Zhipu AI Unveils GLM-4.6V: A Vision Language Model with 128K Context and Integrated Tool Calling Capabilities

Mistral AI has recently launched Devstral 2, a new family of coding models designed for software engineering agents. This announcement comes alongside the release of Mistral Vibe CLI, an open-source command line interface aimed at simplifying terminal-native development. These tools are expected to enhance the capabilities of developers working with AI-driven coding solutions.

In a separate development, Jina AI introduced Jina-VLM, a 2.4 billion parameter multilingual vision-language model. This model is focused on efficient visual question answering and understanding documents on limited hardware. It aims to improve accessibility and performance in various applications.

Google is also making strides in AI technology with its LiteRT NeuroPilot stack, which optimizes MediaTek Dimensity NPUs for running large language models directly on devices. This advancement could significantly enhance the performance of generative models on smartphones and other portable devices.

Meanwhile, Cisco has unveiled the Cisco Time Series Model, its first open-weights foundation model built on a decoder-only transformer architecture. This model is designed for analyzing time series data, particularly in observability and security metrics, providing valuable insights for businesses.

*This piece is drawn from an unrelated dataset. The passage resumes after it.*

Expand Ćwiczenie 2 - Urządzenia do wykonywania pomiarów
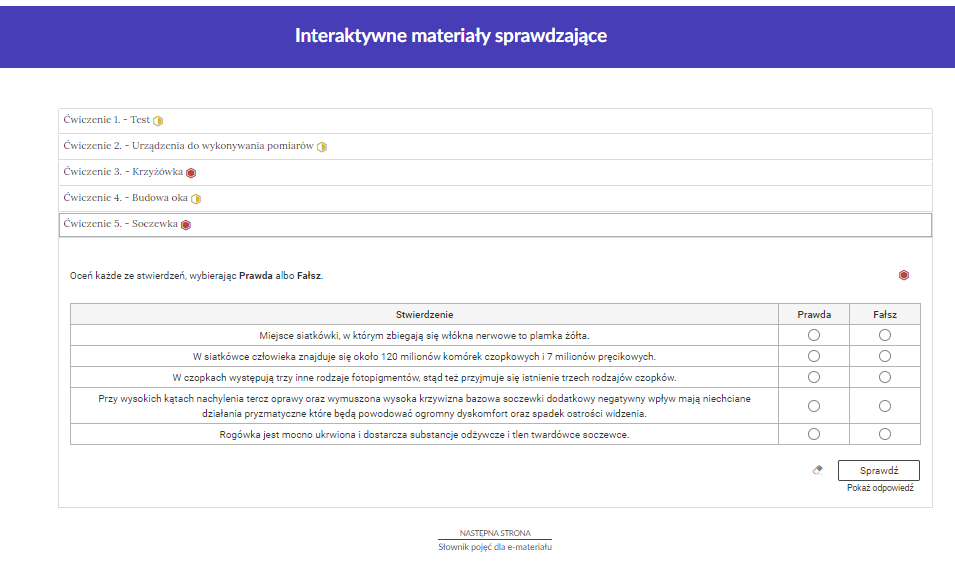 coord(188,146)
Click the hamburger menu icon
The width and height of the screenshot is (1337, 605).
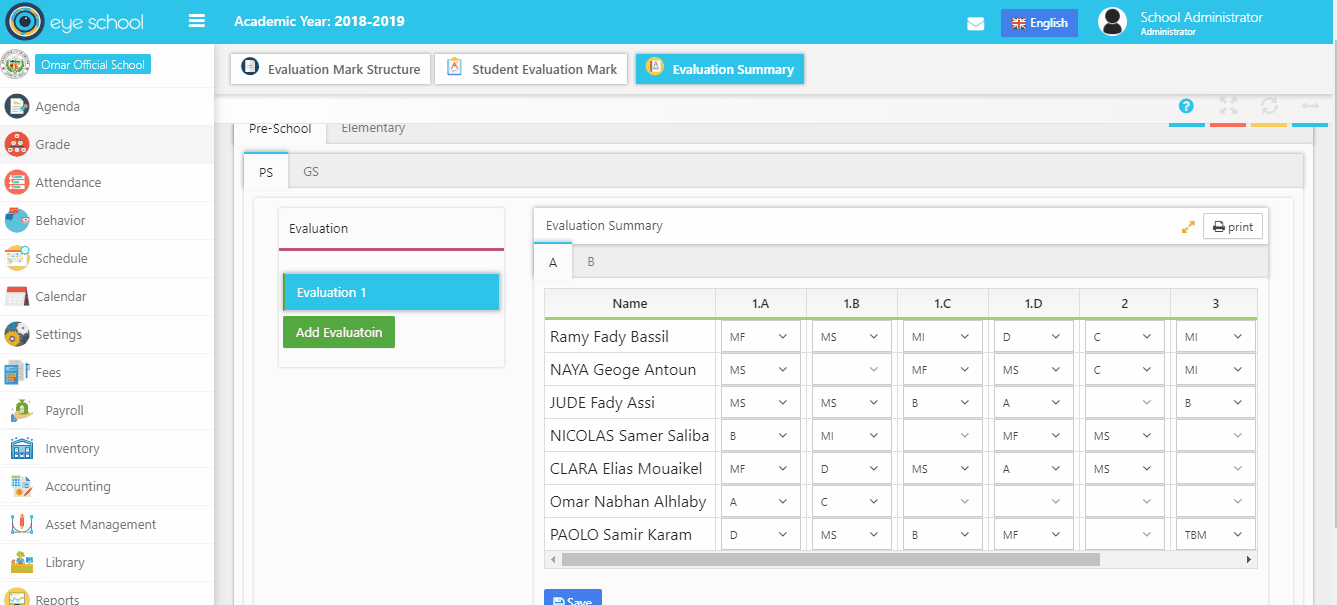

On the educational front, a new coding guide has been published that teaches how to create a procedural memory agent. This agent can learn, store, retrieve, and reuse skills over time, making it a useful resource for developers interested in building intelligent systems.

Additionally, Google Colab has integrated KaggleHub, allowing users to access Kaggle datasets and models with just one click. This feature is expected to streamline the workflow for data scientists and machine learning practitioners.

Lastly, Microsoft has released VibeVoice-Realtime, a lightweight text-to-speech model that supports streaming text input and generates long-form speech. This model aims to improve real-time speech applications, making it easier for developers to implement voice features in their projects.

These recent advancements highlight the rapid progress in AI technologies and their growing impact on software development and data analysis. As companies continue to innovate, the tools available to developers are becoming more powerful and accessible, fostering a new era of creativity and efficiency in the tech industry.